:: TASK INSTRUCTIONS ::
Copy verbatim everything from the line containing "Image resolution: width=416" down to the line containing "pyautogui.click(x=190, y=331)", including both of those lines, and nothing else from the material.

:: DATA SHOWN ::
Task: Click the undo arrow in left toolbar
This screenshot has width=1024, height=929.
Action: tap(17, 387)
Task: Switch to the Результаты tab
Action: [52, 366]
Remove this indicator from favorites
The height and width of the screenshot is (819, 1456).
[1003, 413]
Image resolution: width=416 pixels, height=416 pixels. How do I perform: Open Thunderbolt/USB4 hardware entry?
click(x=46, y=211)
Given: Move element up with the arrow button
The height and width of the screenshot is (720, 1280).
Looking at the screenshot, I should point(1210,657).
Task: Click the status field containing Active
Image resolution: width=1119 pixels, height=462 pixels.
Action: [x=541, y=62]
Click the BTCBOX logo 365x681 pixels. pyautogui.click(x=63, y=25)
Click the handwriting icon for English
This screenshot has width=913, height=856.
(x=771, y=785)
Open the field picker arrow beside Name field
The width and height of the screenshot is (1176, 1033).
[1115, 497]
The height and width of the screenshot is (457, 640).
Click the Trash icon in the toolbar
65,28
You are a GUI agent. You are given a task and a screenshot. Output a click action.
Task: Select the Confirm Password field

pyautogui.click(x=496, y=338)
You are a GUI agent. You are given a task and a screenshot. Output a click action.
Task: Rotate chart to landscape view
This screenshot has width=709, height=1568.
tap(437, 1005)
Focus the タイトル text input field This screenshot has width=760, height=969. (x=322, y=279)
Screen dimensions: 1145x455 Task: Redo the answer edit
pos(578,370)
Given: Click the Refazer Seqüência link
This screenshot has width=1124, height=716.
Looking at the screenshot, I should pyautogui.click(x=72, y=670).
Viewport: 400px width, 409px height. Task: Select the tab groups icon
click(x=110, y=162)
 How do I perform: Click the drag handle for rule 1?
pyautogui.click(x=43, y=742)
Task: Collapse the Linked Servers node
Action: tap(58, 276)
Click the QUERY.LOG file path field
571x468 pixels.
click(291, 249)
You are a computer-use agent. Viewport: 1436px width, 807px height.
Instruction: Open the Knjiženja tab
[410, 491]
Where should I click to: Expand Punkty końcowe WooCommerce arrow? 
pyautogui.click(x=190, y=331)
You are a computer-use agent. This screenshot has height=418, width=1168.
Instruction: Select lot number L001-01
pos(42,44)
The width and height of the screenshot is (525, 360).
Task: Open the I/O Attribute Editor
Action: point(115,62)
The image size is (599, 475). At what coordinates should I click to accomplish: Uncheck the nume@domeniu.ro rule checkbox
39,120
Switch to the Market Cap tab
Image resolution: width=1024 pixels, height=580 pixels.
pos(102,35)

:: FINISHED TASK ::
Image resolution: width=416 pixels, height=416 pixels. How do I perform: Open Thunderbolt/USB4 hardware entry?
click(x=46, y=211)
Given: Move element up with the arrow button
The height and width of the screenshot is (720, 1280).
Looking at the screenshot, I should point(1210,657).
Task: Click the status field containing Active
Image resolution: width=1119 pixels, height=462 pixels.
Action: [x=541, y=62]
Click the BTCBOX logo 365x681 pixels. pyautogui.click(x=63, y=25)
Click the handwriting icon for English
This screenshot has width=913, height=856.
(x=771, y=785)
Open the field picker arrow beside Name field
The width and height of the screenshot is (1176, 1033).
[1115, 497]
The height and width of the screenshot is (457, 640).
Click the Trash icon in the toolbar
65,28
You are a GUI agent. You are given a task and a screenshot. Output a click action.
Task: Select the Confirm Password field

pyautogui.click(x=496, y=338)
You are a GUI agent. You are given a task and a screenshot. Output a click action.
Task: Rotate chart to landscape view
This screenshot has width=709, height=1568.
tap(437, 1005)
Focus the タイトル text input field This screenshot has width=760, height=969. (x=322, y=279)
Screen dimensions: 1145x455 Task: Redo the answer edit
pos(578,370)
Given: Click the Refazer Seqüência link
This screenshot has width=1124, height=716.
Looking at the screenshot, I should pyautogui.click(x=72, y=670).
Viewport: 400px width, 409px height. Task: Select the tab groups icon
click(x=110, y=162)
 How do I perform: Click the drag handle for rule 1?
pyautogui.click(x=43, y=742)
Task: Collapse the Linked Servers node
Action: tap(58, 276)
Click the QUERY.LOG file path field
571x468 pixels.
click(291, 249)
You are a computer-use agent. Viewport: 1436px width, 807px height.
Instruction: Open the Knjiženja tab
[410, 491]
Where should I click to: Expand Punkty końcowe WooCommerce arrow? 
pyautogui.click(x=190, y=331)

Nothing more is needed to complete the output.